Book Review: Queen for a Day (Maxine Rosaler)
Reviewed by Maura Madden
Maxine Rosaler's Queen for a Day is a novel in which the chapters follow a chronological progression but couldalso stand alone as individual short stories. The narrator and central character of most chapters is Mimi Slavitt, the mother of a son with autism. We follow Mimi through the novel as she slowly comes to terms with the permanency of her son's condition.
The overarching theme of the book is Mimi's journey to understand and accept her son's condition. In our introduction to Mimi and her husband Jake, they are on their way to see a therapist about Danny. Early in the story they are still in denial as to Danny's disorder and welcome the therapist's view that the problem is with Mimi and Jake rather than with Danny.
Even once she acknowledges that his autism, Mimi focuses her attention on "fixing Danny." She seeks behaviorism therapies to "cure" him rather than trying to foster development within the boundaries of his diagnosis. Mimi describes their early approaches, saying "All Jake and I had to guide us was a manual we had bought off the internet. We often felt we had no idea what we were doing, trying to fix Danny's brain all by ourselves." She believes five to be a "magical age…after which the changes [sic] for recovery were greatly diminished" and puts pressure upon the whole family to beat this deadline.While autism plays a central role in this book, we don't actually learn a lot about Danny as a person or his specific diagnosis. He certainly appears in the book, but more as a vehicle through which we experience Mimiís anger, sadness, and frustration rather than as an individual who we get to know.
Each chapter containsa story built around a secondary character who is predominant only in that specific chapter. The secondary characters are all linked in some way to Mimi's struggle to navigate Danny's disability. While Mimi is the most frequent narrator, a few of the chapters contain sections narrated by secondary characters. This allows the reader a perspective of both Mimi and Danny different than that provided by Mimi's point of view.
Many of the secondary characters are mothers whose children who also have autism. Danny's disorder causes Mimi to feel lonely and knowing that others share the experience is reassuring. Mimi says of her friend Amy, "It was comforting for me just to know that Amy was out there, enduring and persevering. I had to know she was there. I had to know that I was not alone."
We learn early in the novel that Mimi's relationship with her husband Jake is one built upon volatility. The two constantly bicker in a manner that conveys their enjoyment of the squabbles. This highly emotional relationship is the backdrop of the family into which Danny is born and against which his autism is contrasted.
The dichotomy continues throughout the novel as Mimi experiences multiple acrimonious relationships within the story. She fights with friends, the school board, her doctor, and even strangers. She even describes how Jake tries to help her come up with appropriate responses to others and "keep [her] big fat mouth shut" but when upset she can't help but respond with vulgarities. This is very different from Danny who "couldn't care less about" the other kids and will "be fine. He always is."
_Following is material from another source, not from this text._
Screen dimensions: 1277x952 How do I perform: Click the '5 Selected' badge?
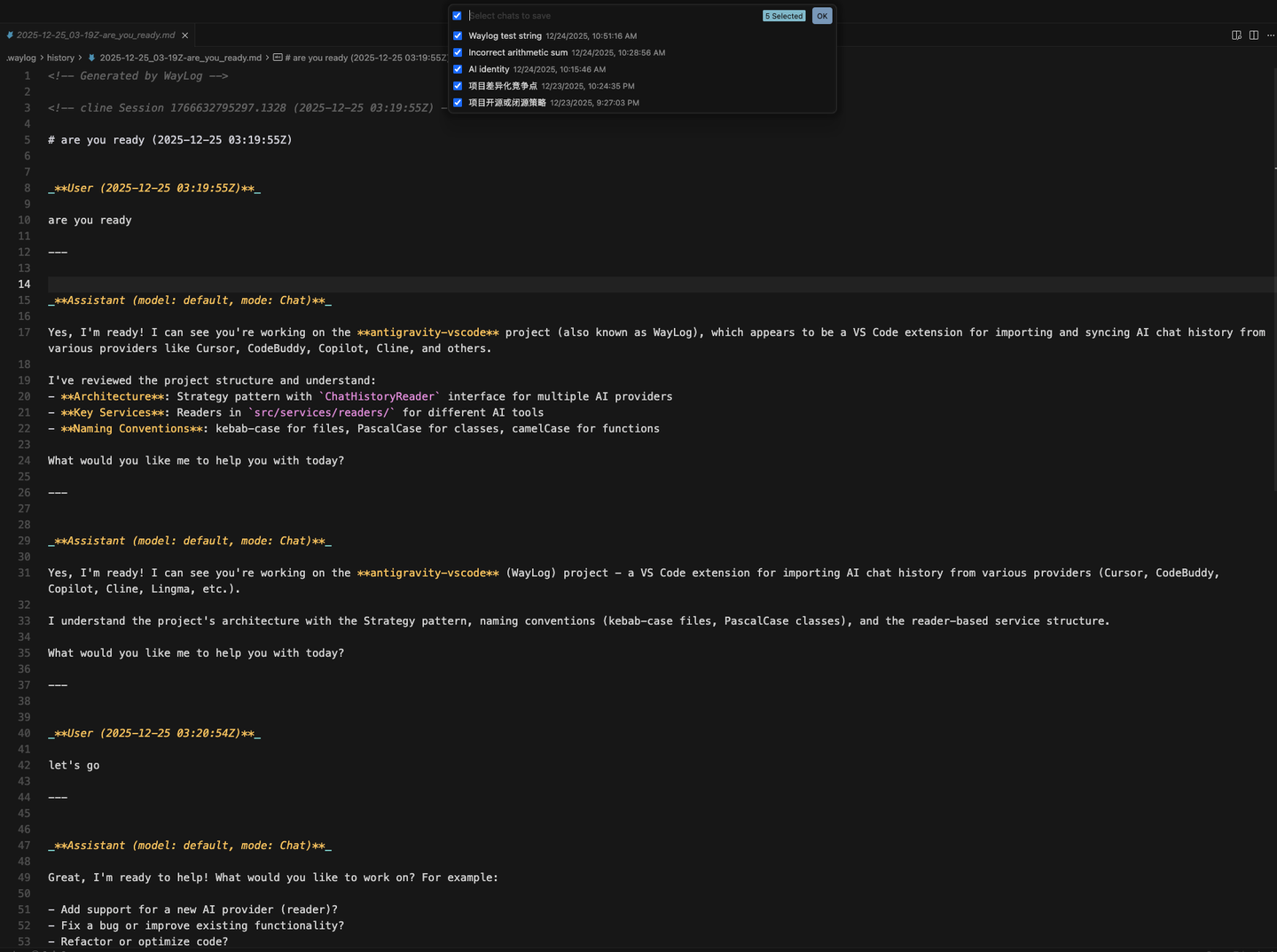(783, 15)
Mimi's character is often sympathetic if not always likeable. Even those without a disabled child can relate to Mimi's feelings of otherness and her need for comradery. Though her issues are compounded by the autism, worrying about the development of one's child and comparing them to other children are universal feelings that any parent can relate to. Mimi's expectations versus the reality of motherhood is a theme that will resonate with most mothers.
Danny's Bike accident is a major turning point in the story. While Danny lay unconscious in the hospital, Mimi spent time "watching Danny breathe, entreating a vaguely imagined, yet cruel and demanding, God to give her back her son, exactly as he had been before the accident." After the accident Mimi is still wishing Danny could "be given the chance to live a normal life," yet we see her focus change from how Danny reflects upon her to what will become of Danny once she and Jake are gone.
Throughout the novel Mimi moves from denial, to battling the diagnosis, to defeat and depression. It is not until Danny is an adolescent that she begins to move towards acceptance and even appreciation for who he is.
Queen for a Day provides an honest portrayal of the emotional challenges of parenting a disabled child. She also provides a unique story about a specific character with a strong personality. It is easy to either place a caregiver upon a pedestal as angelic and selfless or to portray them in a pitiable light. Rosler successfully avoids these pitfalls and allows the reader to experience Mimi as a multi-dimensional character.